The algorithm missed certain known yeast substrates such as Cdc23 
that are thought to contain single phosphorylation sites. However Cdc23 is present in cells in complex with the proteins Cdc16 and Cdc27 
, both of which also have multiple putative Cdk phosphorylation sties. Therefore, it is reasonable to hypothesize that the kinase recognizes and phosphorylates a surface of the entire complex that is formed by the junction of all three proteins. As data on protein complexes 
becomes more comprehensive and reliable, it may become feasible to statistically analyze the presence of Cdk motifs within complexes in a similar manner to that done for individual proteins.

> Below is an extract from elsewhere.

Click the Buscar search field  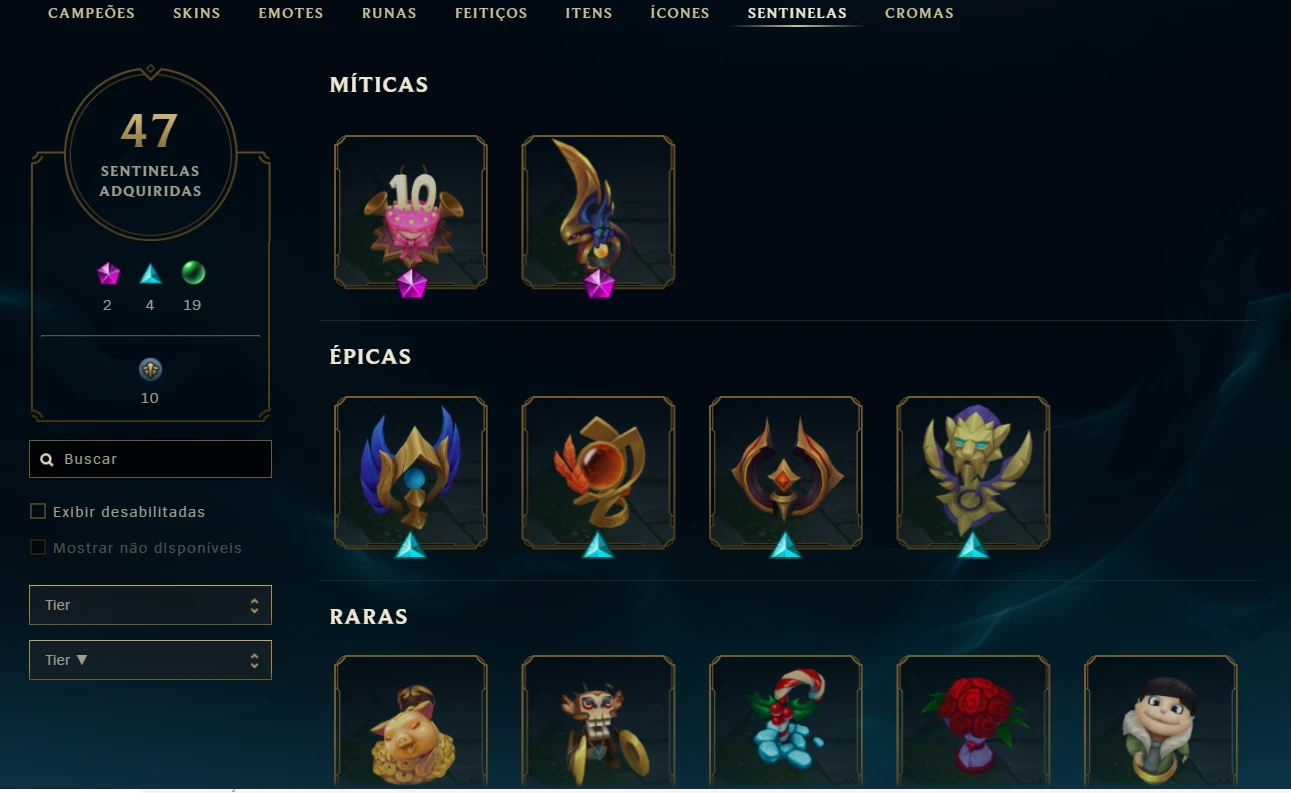click(x=150, y=459)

We note here that the domain-level clustering of motifs here likely differs from the local clustering observed in the substrates of kinases such as the casein kinases
and SR specific protein kinases
, where multiple phosphorylation sites are observed within a single extended motif or repeat region.

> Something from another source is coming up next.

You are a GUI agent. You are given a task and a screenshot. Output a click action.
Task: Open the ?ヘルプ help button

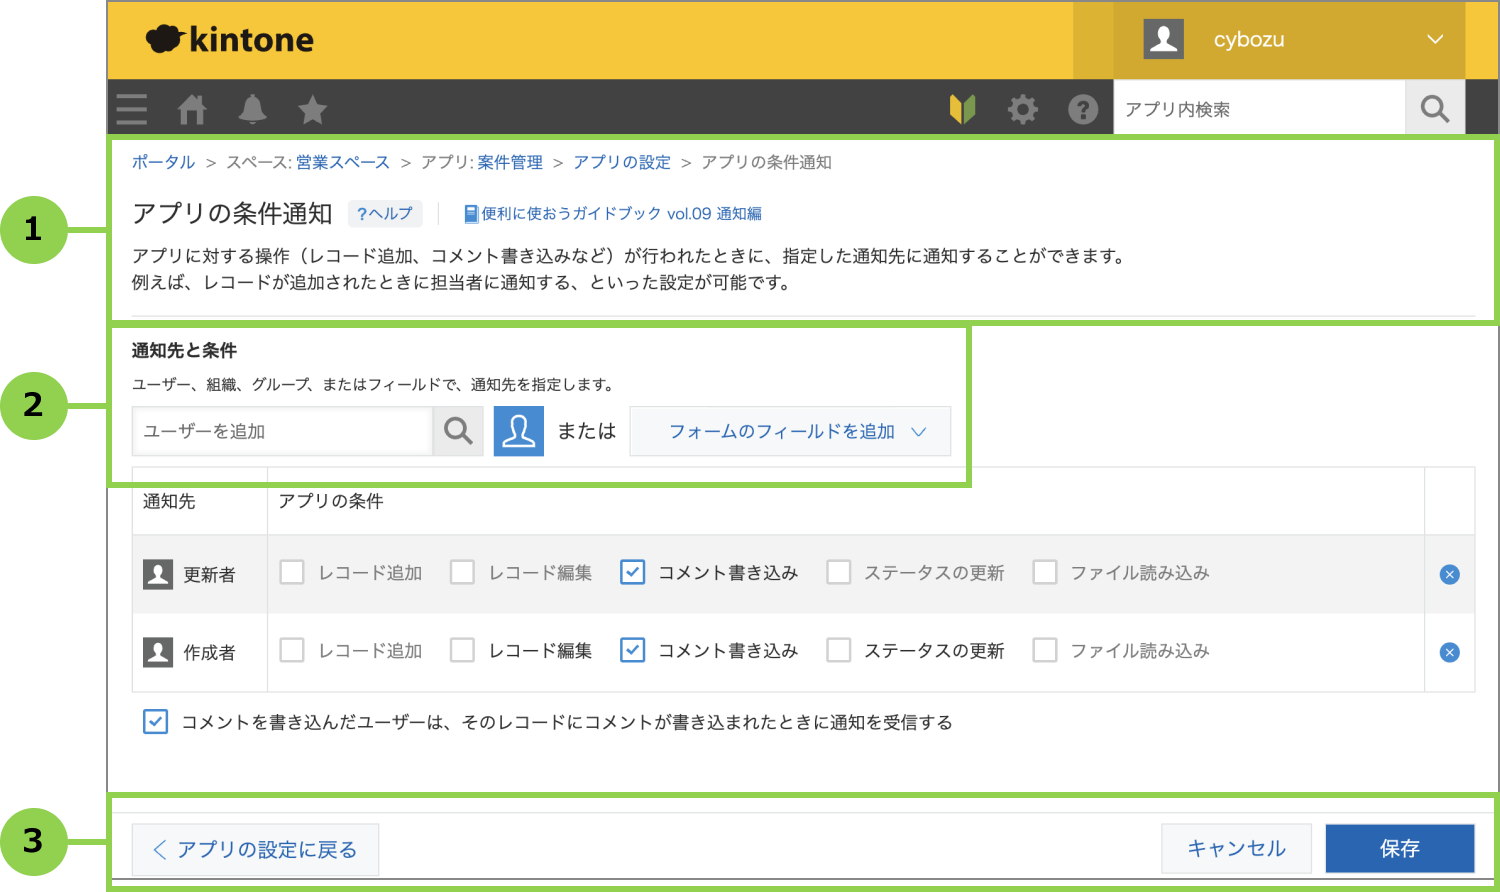click(385, 213)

The success of the computational procedure presented here stresses the importance of not being limited to local sequence characteristics for functional prediction. The difficulty in the prediction of post-translational modifications and in phosphorylation prediction in particular, is that short, local sequences—even those that match an extremely well defined consensus—can occur frequently by random sequence drift. In the present study, we found useful the fact that Cdk substrates not only have consensus motifs that have been well studied and could be quite precisely defined, but also had the characteristic of site clustering. We incorporated both global and local sequence characteristics of Cdk substrates into a bioinformatic model that proved successful in predicting a significant number of putative substrates. A substantial amount of experimental information obtained by us and other leads us to believe that this set of putative substrates is, in fact, highly enriched for bona fide Cdk substrates. This set of proteins includes a substantial proportion of known substrates from previous in vivo and in vitro studies, as well as substrates that were confirmed as in vivo phosphorylation sites by mass spectrometry. In the future, these types of approaches—incorporating biochemical details into bioinformatics, and interfacing bioinformatics with experimental testing—should prove to be a useful strategy in predictive computational biology.